La cifra stilistica di Lynne Ramsay si manifesta pienamente nell'uso del paesaggio del Montana, che non è solo uno sfondo, ma un elemento attivo. La regista cattura vaste distese erbose dove il tempo si dissolve e si confonde, rendendo indistinguibile il passato dal presente, riflettendo lo smarrimento interiore della protagonista, Grace. La donna si muove in questi spazi aperti con una selvaggia irrequietezza.

La musica è un elemento fondamentale, l'utilizzo delle canzoni e tutta la dimensione sonora in sé gioca un ruolo importantissimo, che aiuta l’immersione nella storia e accompagna i momenti più catartici. Stranisce ma allo stesso tempo dà tridimensionalità alla crisi interiore e al caos esteriore che ci viene mostrato. La Ramsay utilizza inserti musicali invadenti e dissonanti per spezzare l'armonia, come le tracce riprodotte dal giradischi. Momenti salienti includono i duetti cantati dalla coppia, come l'ironico "In Spite of Ourselves" e il potente assolo finale di Grace sulle note di "Love Will Tear Us Apart", che funge da epilogo emotivo.

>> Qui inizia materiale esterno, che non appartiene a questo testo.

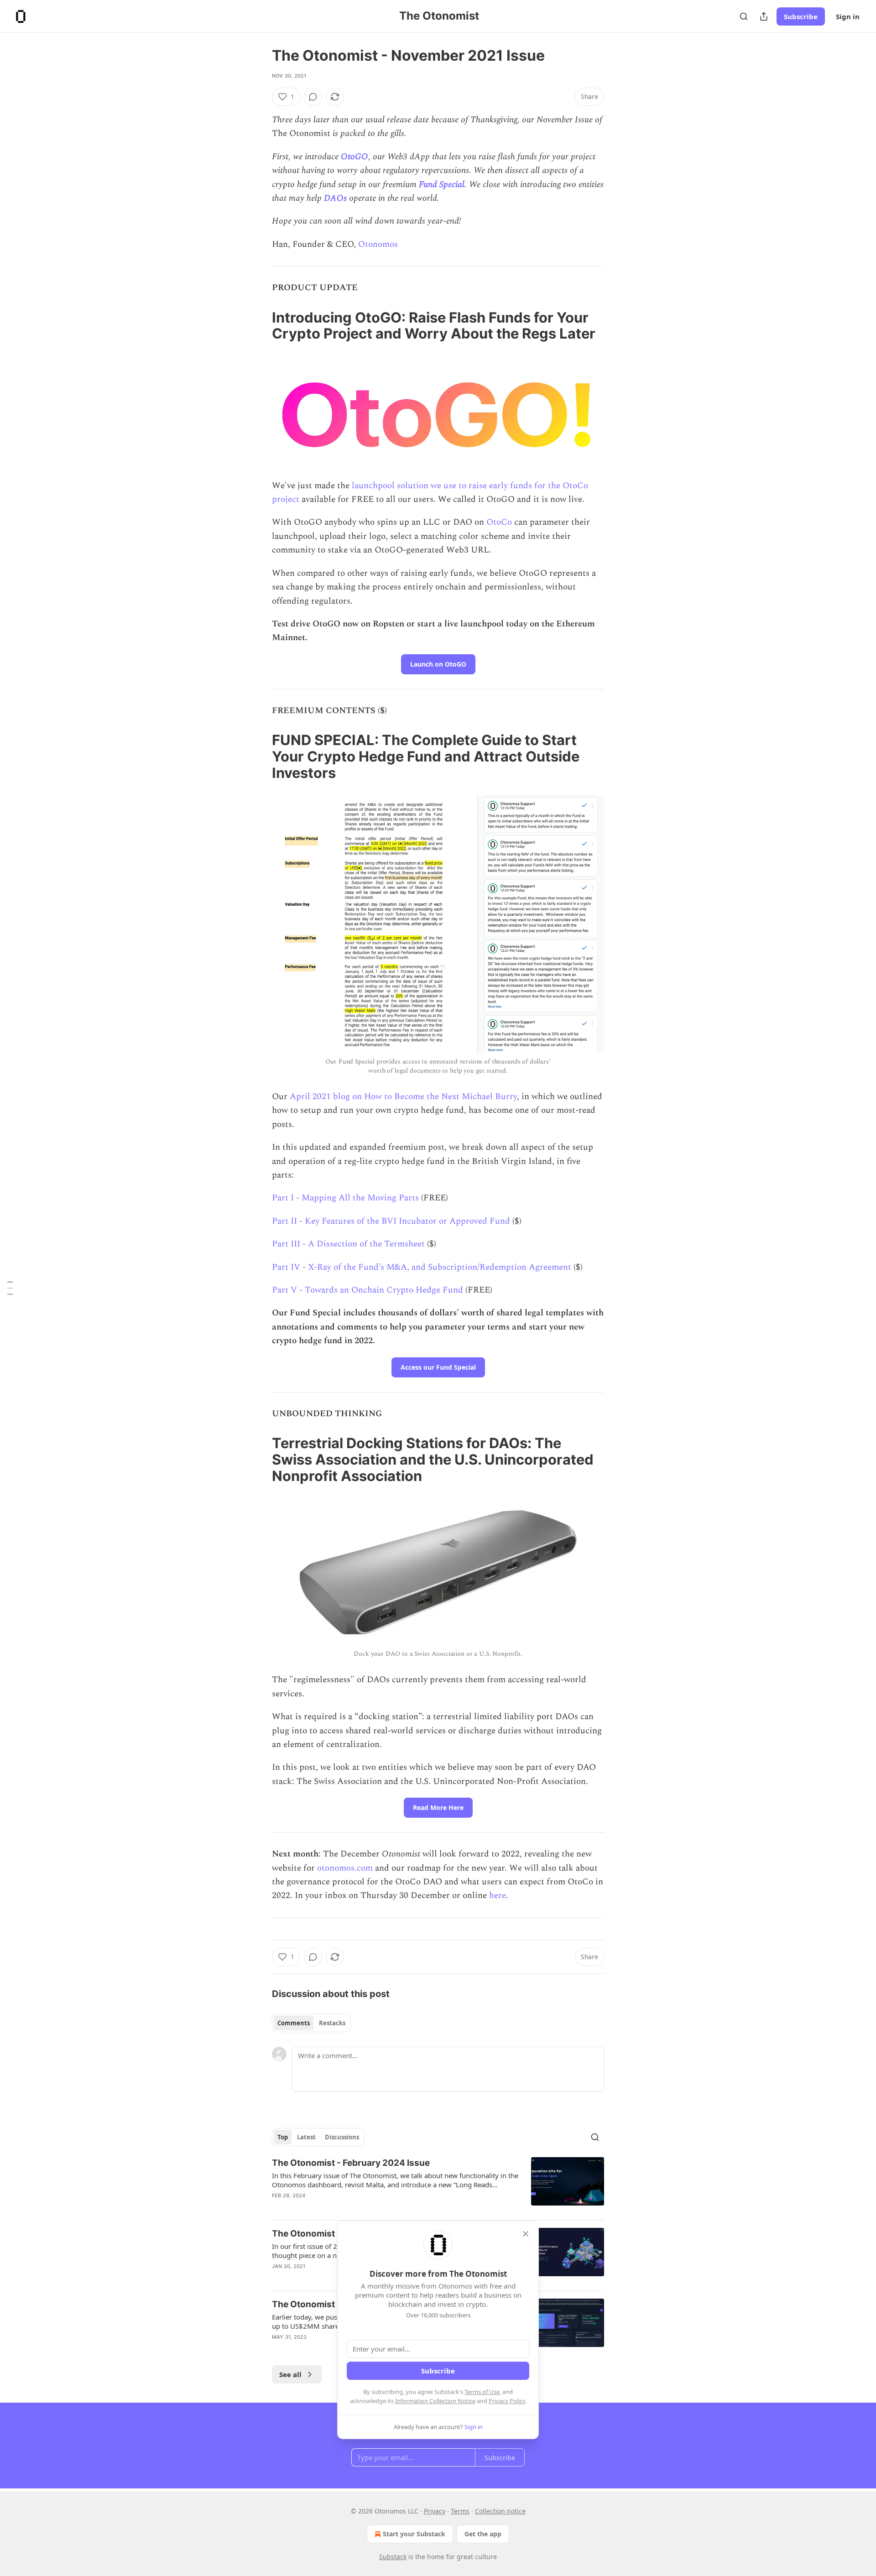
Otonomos (378, 244)
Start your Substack (414, 2533)
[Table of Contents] (10, 1288)
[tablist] (311, 2023)
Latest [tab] (306, 2137)
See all (290, 2374)
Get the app (482, 2533)
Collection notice (500, 2511)
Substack (393, 2556)
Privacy (434, 2511)
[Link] (259, 325)
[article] (438, 2185)
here (497, 1895)
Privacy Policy (507, 2401)
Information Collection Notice (435, 2401)
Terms (460, 2511)
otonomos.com (345, 1868)
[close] (525, 2234)
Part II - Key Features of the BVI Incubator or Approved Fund (391, 1221)
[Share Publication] (764, 16)
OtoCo (499, 522)
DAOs (335, 198)
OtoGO (354, 156)
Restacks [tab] (332, 2023)
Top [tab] (282, 2137)
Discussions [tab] (342, 2137)
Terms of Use (482, 2392)
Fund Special (441, 184)
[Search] (744, 16)
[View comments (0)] (313, 97)
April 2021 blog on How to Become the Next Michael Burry (403, 1096)
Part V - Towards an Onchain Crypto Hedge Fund (367, 1290)
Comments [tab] (293, 2023)
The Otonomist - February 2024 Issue (351, 2163)
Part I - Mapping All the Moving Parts (345, 1198)
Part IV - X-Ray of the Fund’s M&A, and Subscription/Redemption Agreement (421, 1267)
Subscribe (801, 16)
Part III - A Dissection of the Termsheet (348, 1244)
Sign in (848, 16)
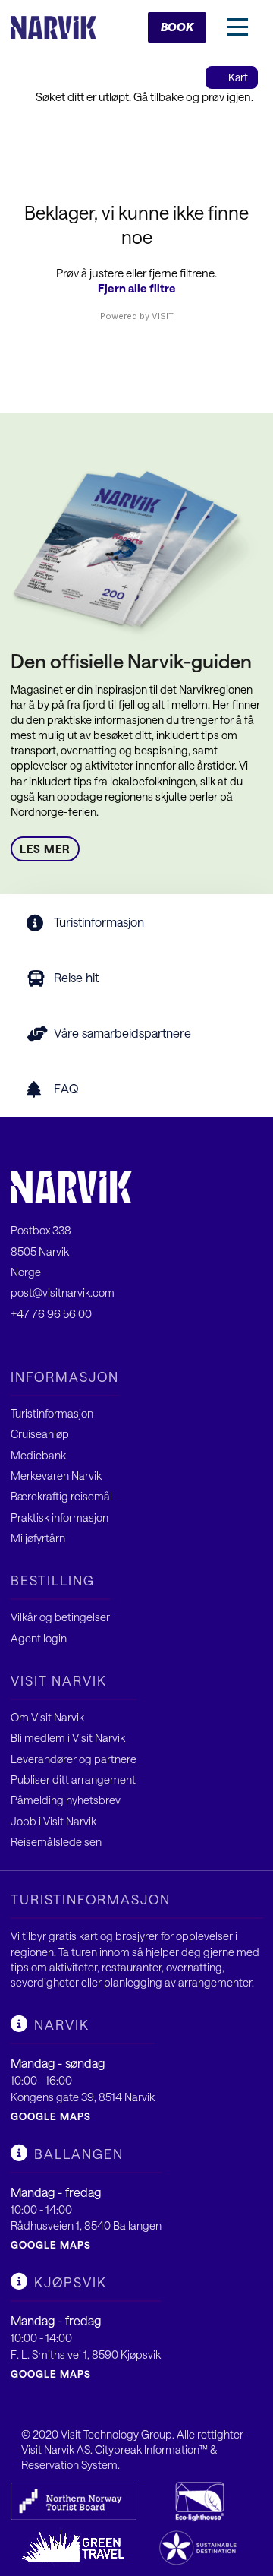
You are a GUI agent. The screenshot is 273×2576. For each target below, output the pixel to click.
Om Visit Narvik (47, 1717)
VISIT (163, 316)
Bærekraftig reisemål (61, 1496)
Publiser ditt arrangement (73, 1779)
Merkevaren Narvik (56, 1475)
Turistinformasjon (99, 922)
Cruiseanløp (40, 1433)
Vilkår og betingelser (60, 1616)
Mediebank (38, 1455)
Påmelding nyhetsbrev (66, 1800)
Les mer (45, 848)
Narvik (61, 2024)
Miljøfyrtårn (38, 1537)
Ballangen (79, 2153)
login (55, 1638)
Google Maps (51, 2116)
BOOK (177, 27)
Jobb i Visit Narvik (53, 1821)
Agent (27, 1638)
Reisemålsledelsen (56, 1841)
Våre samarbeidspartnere (122, 1033)
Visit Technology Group (116, 2434)
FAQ (66, 1088)
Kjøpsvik (70, 2282)
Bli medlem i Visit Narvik (68, 1737)
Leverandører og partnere (73, 1759)
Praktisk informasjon (59, 1517)
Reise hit (76, 977)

L'Interpretazione di Jennifer Lawrence: Il cuore claustrofobico e punk di Die My Love
Jannifer Lawence è perfetta nel ruolo, restituisce ogni emozione, ogni cambiamento di Grace, ogni difficoltà e ogni folle gesto, con i suoi sguardi e le sue movenze. È spesso a terra, nel fango, a suo agio tra la natura e riportando quella connessione con l’istinto animale che emerge prepotentemente nella protagonista e anche nelle scene più audaci convince al cento per cento.
Per quanto riguarda il resto del cast, ogni attore e personaggio è funzionale alla narrazione e anche se ci sono delle ombre su alcuni di essi, è giusto che sia così, non tutto deve avere delle risposte o un senso se il messaggio è ben veicolato e funziona sul piano artistico.
Robert Pattinson non delude e la sua performance è ottima. Anche in questo caso arriva allo spettatore tutta la confusione e la difficoltà che l’uomo ha nel gestire la situazione e nel comprendere la moglie. Senza il suo personaggio la storia non avrebbe funzionato allo stesso modo: il loro rapporto è fondamentale così come è fondamentale il bambino, che è l’unico elemento che non disturba nella pellicola, che non dà in realtà nessun problema nemmeno a Grace e che non viene messo al centro come causa, semplicemente perché non ha colpe.

Siamo di fronte a una pellicola claustrofobica, punk, audace e sporca, che potrebbe sembrare anche pretestuosa, ma che ci mostra un ritratto del dolore della depressione post-partum in un modo inedito per il cinema contemporaneo.
Dei difetti ci sono e non siamo davanti ad un film perfetto: a volte si perde un po’, confonde e alcune immagini potevano essere più accurate, ma ciò che colpisce e conquista è il suo intento e la sua efficacia. Non c’è bisogno di puntare sulla commozione per raccontare un dramma interiore, non c’è bisogno di portare sullo schermo la pena, ma raccontare una donna sfaccettata, sfacciata, che si perde nel dolore e prova a controllarlo, non riuscendoci. Una donna isterica, quasi psicopatica, ma che in realtà sta solo soffrendo. Questo era ciò che andava fatto.